Cultural Anthropology Will Go Open Access in 2014

The Society for Cultural Anthropology (SCA), a section of the American Anthropological Association (AAA), is excited to announce a groundbreaking publishing initiative. With the support of the AAA, the influential journal of the SCA, Cultural Anthropology, will become available open-access, freely available to everyone in the world. Starting with the first issue of 2014, CA will provide worldwide, instant, free (to the user), and permanent access to all of our content (as well as ten years of our back catalog). This is a boon to our authors, whose work we can guarantee the widest possible readership—and to a new generation of readers inside of anthropology and out. Cultural Anthropology will be the first major, established, high-impact journal in anthropology to offer open access to all of its research, and we hope that our experience with open access will provide the AAA as a whole, as well as other journals in the social and human sciences, valuable guidance as we explore alternative publishing models together.

While the recent content of Cultural Anthropology will be available open-access, the current AAA contract with Wiley-Blackwell requires that the AAA continue to provide the journal to our library and member subscribers.
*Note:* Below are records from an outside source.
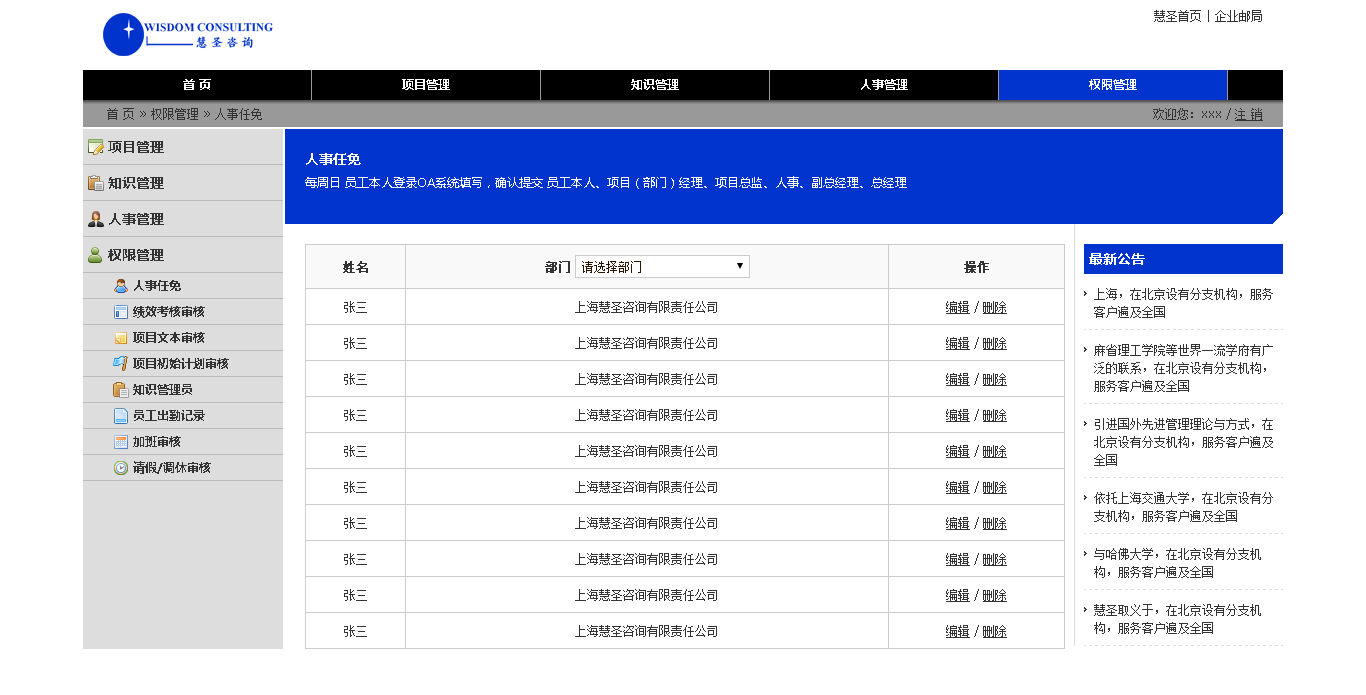The height and width of the screenshot is (695, 1366).
Task: Expand the 人事管理 sidebar section
Action: click(136, 219)
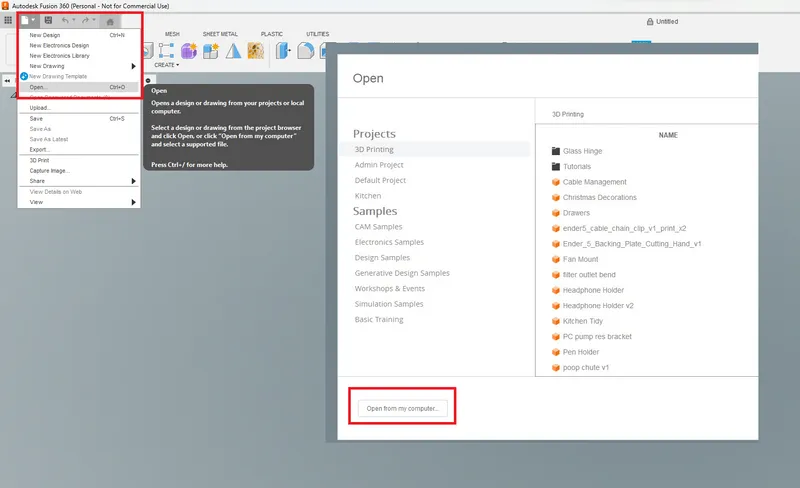Expand the New Drawing submenu
This screenshot has width=800, height=488.
(x=80, y=66)
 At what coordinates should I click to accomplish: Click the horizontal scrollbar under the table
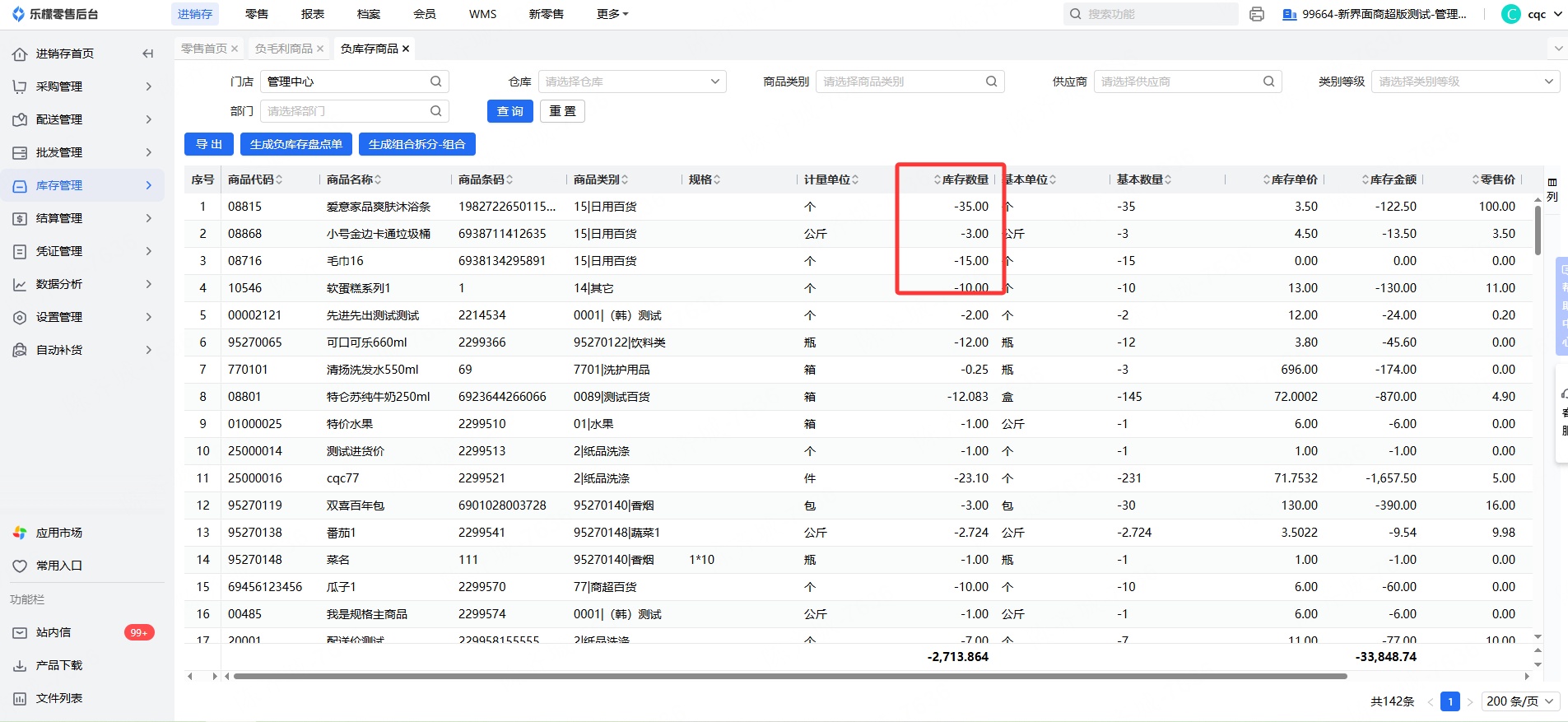[790, 677]
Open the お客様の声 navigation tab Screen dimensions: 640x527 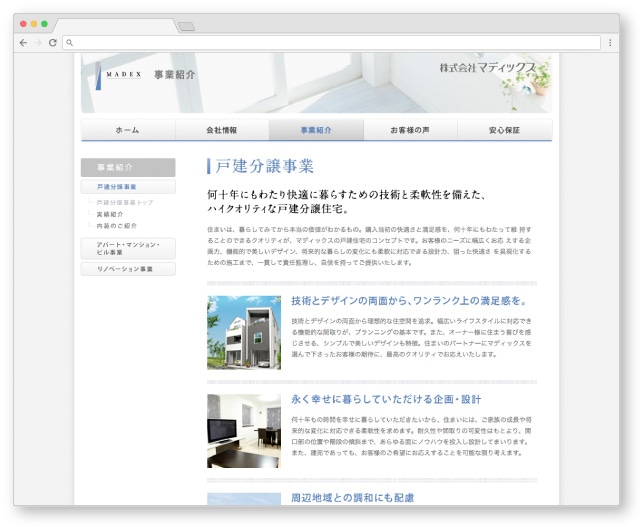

Thus, CA will also continue to be available, in full, to library subscribers and all AAA members via the AnthroSource portal. Indeed, if you have access to a library subscription or enjoy the benefits of AAA membership, we hope that you will continue to access CA by means of AnthroSource. The statistics these downloads generate continue to play an important part in the allocation of revenue, including to the SCA, and thus help subsidize this new publishing venture. In the future, our goal, and that of the AAA, is to sustain Cultural Anthropology independently as a preeminent publication, produced with the hard work of editors and authors, and the contributions made by the members of the SCA.

This change opens up new possibilities and new questions for Cultural Anthropology. The most important aspect of the journal is the quality of the research it publishes, and CA will continue its practice of detailed and critical peer review and extensive editorial involvement in the publication of articles. CA will also explore new ways of communicating its content, making it visible to the world beyond our members and subscribers. The SCA will begin to explore other sources of revenue, and will consider options for making a print edition of the journal available on demand. We are confident that CA can continue to maintain the extraordinarily high standard of scholarship it currently enjoys; indeed, we expect that this new opportunity will attract ever more interesting work. We want to thank the Executive Board and the publishing office of the AAA, and especially all of the members of the SCA, for their encouragement and support of this new project. The members of the SCA Board look forward to working with our editorial team, as well as our colleagues across the academy and in the library world, as we undertake this important endeavor.